“Bah!” said M. Linders, “English or French, it is all one to me; and what harm could he do to the little one? It was an accident, but it does not matter for once. Come, Madelon, you have forgotten to mark.”
“It is your turn to deal next, papa,” said the child, “may I do it for you?”
Horace Graham left Chaudfontaine by the earliest train the following morning; and of all the people he had seen on that Sunday evening at the hotel, only two ever crossed his path again in after years—M. Linders, and his little daughter, Madeleine.
CHAPTER IV.
Retrospect.
M. Linders was of both Belgian and French extraction, his father having been a native of Liege, his mother a Parisian of good family, who, in a moment of misplaced sentiment, as she was wont in after years to sigh, had consented to marry a handsome young Belgian officer, and had expiated her folly by spending the greater part of her married life at Malines, where her husband was stationed, and at Liege, where his mother and sister resided. Adolphe’s education, however, was wholly French; for Madame Linders, who, during her husband’s life, had not ceased to mourn over her exile from her own city, lost no time, after his death, in returning to Paris with her two children, Therese, a girl of about twelve, and Adolphe, then a child five or six years old.
Madame Linders had money, but not much, and she made it go further than did ever Frenchwoman before, which is saying a great deal. Adolphe must be educated, Adolphe must be clothed, Adolphe was to be a great man some day; he was to go into the army, make himself a name, become a General, a Marshal,—heaven knows what glories the mother did not dream for him, as she turned and twisted her old black silks, in the entresol in the Chaussee d’Antin, where she had her little apartment. She had friends in Paris, and must keep up appearances for Adolphe’s sake, not to mention her own, and so could not possibly live in a cheap out-of-the-way quarter.
As for Therese, she was of infinitely small account in the family. She was plain, not too amiable, nor particularly clever, and inclined to be devote; and, as in spite of positive and negative failings, she also had to eat and be clothed as well as her handsome fair brother, she could be regarded as nothing else than a burden in the economical household.
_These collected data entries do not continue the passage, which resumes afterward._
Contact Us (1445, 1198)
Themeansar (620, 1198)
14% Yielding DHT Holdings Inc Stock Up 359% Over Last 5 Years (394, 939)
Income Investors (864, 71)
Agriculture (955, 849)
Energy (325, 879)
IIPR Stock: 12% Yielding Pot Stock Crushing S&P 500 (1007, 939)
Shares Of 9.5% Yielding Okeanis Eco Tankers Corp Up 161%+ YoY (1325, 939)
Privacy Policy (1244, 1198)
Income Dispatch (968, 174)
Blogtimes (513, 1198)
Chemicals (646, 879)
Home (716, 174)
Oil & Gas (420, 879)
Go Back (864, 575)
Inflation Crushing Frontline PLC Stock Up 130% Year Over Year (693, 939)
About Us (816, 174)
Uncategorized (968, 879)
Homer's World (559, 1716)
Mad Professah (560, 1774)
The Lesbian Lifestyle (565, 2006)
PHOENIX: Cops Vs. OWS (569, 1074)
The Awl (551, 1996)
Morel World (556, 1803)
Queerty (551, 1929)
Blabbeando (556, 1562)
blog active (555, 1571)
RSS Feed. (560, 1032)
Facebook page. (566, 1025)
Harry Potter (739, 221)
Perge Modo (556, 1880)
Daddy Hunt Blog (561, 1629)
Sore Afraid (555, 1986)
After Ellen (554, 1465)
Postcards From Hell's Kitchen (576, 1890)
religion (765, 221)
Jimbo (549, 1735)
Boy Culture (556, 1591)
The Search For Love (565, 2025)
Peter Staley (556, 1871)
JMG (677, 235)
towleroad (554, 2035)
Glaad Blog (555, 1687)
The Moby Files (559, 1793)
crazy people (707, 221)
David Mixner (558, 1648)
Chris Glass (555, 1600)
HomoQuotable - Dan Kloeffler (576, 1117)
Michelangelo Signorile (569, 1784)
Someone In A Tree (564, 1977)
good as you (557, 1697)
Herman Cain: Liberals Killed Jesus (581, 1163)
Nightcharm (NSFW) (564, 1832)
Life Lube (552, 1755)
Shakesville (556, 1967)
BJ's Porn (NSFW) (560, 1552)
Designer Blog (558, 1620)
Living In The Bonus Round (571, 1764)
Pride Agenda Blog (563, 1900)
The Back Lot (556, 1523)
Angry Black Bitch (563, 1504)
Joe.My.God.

“You ask me what I shall do with Therese?” said Madame Linders one day to a confidential friend. “Oh! she will go into a convent, of course. I know of an excellent one near Liege, of which her aunt is the superior, and where she will be perfectly happy. She has a turn that way. What else can I do with her, my dear? To speak frankly, she is laide a faire peur, and she can have no dot worth mentioning; for I have not a sou to spare; so there is no chance of her marrying.”
Therese knew her fate, and was resigned to it. As her mother said, she had a turn that way; and to the Liege convent she according went, but not before Madame Linders’ death, which took place when her daughter was about seven-and-twenty, and which was, as Therese vehemently averred, occasioned by grief at her son’s conduct.